_Texto fornecido_
+ + + + + + +

Já compraram as prendas todas para o Natal? Deixem-me adivinhar, foram hoje às compras e rogaram mil pragas a toda a gente que fez o mesmo que vós? Isso é que é preciso. Eu ainda não fiz compras nenhumas, mas fui observar no seu habitat natural todo o tipo de personagens que existem a fazer compras de última hora nos centros comerciais. Encontrei os seguintes.
O Kamikaze
O Kamikaze é aquela personagem que vai à Primark do Colombo no Domingo que antecede o Natal. Hoje, portanto. Vai sem saber ainda o que vai comprar e fica sempre admirado de haver tanta gente a comprar prendas de última hora. O Kamikaze é kamikaze todos os anos, nunca aprende. Este tipo de pessoa tira algum prazer sádico deste ritual. Adora colocar uma atualização de estado no Facebook a dizer "Na fila da Primark! Esta gente deixa sempre as compras para a última da hora!". Depois vai para casa contar a toda a gente o caos que estava, sem se perceber que aquilo estava cheio de pessoas como ele.
O Romântico
Há sempre um gajo meio perdido nas lojas de lingerie feminina. Começou a namorar há pouco tempo e acha que uma cuequinha sexy é a prenda ideal para a namorada. Anda perdido na Intimissimi, depois de ter passado à porta 12 vezes a ganhar coragem para entrar, anda por lá a sentir-se observado por todas as mulheres que lá estão dentro, a pensar que elas o estão a achar um tarado. Começa a pensar que o pior que lhe podia acontecer ali era ter uma erecção e entra em pânico a qualquer comichão. Não pode disfarçar com as mãos nos bolsos porque ainda era mais estranho. Começa a corar e anda de um lado para o outro, vê dois ou três etiquetas de preços e sai sem nada. Vai à secção de roupa interior da Zara e acaba por comprar um pack de tangas pretas 100% algodão, que a namorada só vai usar para sair à noite com as amigas.

+ + + + + + +

_Entradas_
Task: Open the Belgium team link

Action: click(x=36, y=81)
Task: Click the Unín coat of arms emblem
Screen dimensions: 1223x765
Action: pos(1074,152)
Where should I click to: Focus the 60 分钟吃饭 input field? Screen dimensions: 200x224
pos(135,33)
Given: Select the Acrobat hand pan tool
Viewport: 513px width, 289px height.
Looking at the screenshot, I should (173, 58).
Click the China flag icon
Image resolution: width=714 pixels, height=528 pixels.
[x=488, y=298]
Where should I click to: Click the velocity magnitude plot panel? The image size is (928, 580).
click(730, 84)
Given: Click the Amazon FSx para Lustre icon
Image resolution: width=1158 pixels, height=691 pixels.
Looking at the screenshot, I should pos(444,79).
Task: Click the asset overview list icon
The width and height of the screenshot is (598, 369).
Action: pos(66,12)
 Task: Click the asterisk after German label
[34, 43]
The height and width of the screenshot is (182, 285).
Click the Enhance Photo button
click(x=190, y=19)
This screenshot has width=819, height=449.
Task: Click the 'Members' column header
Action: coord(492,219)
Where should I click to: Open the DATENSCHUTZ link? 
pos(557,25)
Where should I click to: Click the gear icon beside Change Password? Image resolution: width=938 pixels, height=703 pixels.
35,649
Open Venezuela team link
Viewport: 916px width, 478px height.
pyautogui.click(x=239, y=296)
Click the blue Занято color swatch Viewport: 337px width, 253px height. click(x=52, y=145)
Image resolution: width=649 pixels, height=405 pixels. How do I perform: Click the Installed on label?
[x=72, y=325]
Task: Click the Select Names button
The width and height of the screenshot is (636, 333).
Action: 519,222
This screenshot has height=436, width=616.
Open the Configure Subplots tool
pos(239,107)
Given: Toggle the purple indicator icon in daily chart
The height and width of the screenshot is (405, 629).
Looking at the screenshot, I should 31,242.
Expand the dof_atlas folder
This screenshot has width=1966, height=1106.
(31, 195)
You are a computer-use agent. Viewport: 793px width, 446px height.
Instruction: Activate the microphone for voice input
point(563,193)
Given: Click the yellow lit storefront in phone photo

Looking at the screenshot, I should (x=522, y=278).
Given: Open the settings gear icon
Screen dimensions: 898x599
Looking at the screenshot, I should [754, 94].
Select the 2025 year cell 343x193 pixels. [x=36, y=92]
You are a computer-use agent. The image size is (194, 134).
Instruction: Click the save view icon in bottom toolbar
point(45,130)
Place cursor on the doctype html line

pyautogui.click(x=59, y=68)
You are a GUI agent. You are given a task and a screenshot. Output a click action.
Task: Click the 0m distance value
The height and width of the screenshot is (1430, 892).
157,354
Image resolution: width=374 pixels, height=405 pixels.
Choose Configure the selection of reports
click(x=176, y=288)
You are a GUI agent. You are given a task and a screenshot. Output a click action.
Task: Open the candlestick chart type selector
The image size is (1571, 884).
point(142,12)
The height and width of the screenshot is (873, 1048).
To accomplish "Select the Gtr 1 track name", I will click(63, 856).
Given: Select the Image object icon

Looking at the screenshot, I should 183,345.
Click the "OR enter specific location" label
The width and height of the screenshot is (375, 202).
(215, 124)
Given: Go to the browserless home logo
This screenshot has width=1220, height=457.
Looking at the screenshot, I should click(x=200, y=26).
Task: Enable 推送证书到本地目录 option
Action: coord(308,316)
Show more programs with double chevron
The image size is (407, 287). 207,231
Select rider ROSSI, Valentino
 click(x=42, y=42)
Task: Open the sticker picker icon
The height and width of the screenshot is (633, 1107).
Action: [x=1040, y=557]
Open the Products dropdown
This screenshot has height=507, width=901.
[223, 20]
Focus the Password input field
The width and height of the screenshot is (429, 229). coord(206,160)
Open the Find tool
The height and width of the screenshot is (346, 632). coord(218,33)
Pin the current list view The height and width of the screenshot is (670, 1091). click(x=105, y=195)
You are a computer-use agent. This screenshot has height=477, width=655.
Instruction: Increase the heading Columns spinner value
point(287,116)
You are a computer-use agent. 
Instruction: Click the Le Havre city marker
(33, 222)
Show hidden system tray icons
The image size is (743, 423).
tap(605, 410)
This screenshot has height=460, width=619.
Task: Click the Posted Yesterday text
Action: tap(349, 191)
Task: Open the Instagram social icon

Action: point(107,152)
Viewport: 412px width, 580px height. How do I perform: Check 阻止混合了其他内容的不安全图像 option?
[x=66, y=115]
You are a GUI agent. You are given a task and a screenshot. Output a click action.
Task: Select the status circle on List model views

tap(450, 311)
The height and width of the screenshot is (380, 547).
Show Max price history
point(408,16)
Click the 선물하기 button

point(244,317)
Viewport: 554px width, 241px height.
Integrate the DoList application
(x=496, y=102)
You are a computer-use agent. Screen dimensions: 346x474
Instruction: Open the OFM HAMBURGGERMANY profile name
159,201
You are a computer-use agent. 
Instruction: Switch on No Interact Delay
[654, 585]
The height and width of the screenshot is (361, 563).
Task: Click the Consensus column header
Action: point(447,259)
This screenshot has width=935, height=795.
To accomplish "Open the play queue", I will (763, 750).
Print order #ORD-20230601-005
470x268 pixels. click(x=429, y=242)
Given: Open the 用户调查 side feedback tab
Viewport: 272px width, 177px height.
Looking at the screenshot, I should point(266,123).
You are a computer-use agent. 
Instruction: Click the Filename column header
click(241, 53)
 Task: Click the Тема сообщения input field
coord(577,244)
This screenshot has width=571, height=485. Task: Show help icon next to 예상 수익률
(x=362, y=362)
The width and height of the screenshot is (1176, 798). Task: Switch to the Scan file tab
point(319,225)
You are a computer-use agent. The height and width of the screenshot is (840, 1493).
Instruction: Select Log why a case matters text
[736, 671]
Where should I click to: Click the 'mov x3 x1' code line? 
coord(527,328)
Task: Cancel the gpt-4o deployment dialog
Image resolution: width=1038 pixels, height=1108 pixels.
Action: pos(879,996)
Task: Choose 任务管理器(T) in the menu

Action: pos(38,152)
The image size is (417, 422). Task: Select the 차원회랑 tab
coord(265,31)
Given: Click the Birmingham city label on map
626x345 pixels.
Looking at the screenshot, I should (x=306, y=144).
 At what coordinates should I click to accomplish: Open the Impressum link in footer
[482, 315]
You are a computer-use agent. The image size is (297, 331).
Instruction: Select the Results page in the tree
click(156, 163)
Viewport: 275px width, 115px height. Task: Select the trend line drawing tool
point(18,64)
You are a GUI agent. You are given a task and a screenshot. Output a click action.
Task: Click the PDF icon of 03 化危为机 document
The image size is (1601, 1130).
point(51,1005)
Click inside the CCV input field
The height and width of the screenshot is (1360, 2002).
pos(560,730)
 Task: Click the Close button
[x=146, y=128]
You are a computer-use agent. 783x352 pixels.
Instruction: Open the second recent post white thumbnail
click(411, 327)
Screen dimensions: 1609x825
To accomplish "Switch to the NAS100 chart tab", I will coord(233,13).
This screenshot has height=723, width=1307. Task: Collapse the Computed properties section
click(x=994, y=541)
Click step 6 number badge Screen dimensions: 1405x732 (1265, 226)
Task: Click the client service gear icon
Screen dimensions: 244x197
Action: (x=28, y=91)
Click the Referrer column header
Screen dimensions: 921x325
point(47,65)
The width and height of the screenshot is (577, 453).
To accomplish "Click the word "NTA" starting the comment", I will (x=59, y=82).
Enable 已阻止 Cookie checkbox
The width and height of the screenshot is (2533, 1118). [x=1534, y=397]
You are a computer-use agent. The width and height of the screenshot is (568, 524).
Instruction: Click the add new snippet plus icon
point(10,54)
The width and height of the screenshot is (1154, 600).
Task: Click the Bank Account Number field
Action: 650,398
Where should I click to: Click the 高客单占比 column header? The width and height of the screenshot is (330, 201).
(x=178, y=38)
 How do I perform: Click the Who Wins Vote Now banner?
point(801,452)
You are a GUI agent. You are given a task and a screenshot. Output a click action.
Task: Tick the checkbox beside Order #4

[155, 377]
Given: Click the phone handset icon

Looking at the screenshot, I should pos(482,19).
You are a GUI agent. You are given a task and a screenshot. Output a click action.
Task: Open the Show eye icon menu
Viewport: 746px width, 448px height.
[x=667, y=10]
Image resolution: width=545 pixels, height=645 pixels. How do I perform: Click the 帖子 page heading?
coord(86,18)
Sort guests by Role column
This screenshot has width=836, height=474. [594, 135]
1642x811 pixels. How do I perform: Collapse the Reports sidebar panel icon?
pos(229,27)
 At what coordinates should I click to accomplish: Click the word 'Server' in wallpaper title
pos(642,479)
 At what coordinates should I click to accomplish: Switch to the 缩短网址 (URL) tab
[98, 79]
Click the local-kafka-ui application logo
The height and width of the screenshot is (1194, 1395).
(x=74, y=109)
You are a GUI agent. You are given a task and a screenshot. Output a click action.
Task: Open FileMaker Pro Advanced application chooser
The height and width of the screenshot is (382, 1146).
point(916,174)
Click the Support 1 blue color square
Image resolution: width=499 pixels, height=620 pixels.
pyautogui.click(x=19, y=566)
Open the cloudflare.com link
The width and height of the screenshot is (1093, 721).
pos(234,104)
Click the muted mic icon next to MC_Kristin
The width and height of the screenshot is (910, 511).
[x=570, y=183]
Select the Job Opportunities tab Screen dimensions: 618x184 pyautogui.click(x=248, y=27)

+ + + + + + +

_Tarefa 1_
No texto sobre as compras de Natal de última hora, o que acaba o Romântico por comprar na secção de roupa interior da Zara?
_Tarefa 2_
Prossegue o texto sobre as compras de Natal de última hora a partir do ponto em que termina.
As entradas constituem material à parte, sem ligação ao texto.

_Resposta final 1_
Um pack de tangas pretas 100% algodão.

_Resposta final 2_
O Salazar
Há sempre este gajo nos centros comerciais, na altura do Natal é ainda mais evidente. É o gajo que olha para toda aquela azáfama natalícia e pessoas com diversos sacos nas mãos e desabafa "Ainda dizem que há crise...". Esta personagem não percebe que fazer compras de Natal, manter um ritual feliz e ter crianças que recebem presentes em casa é para muitos um esforço que tenta contornar a crise. Uma pequena alegria no meio de tanta desgraça. Por outro lado se há crise é porque a economia não vai para a frente e, para que isso aconteça, é preciso as pessoas gastarem dinheiro, não é guardar as maiores reservas de ouro e não as investir. Esta pessoa normalmente é a que se queixa no café, depois de almoço, e refila com os cortes de IRS enquanto bate o 2º maço de tabaco do dia, acabado de comprar.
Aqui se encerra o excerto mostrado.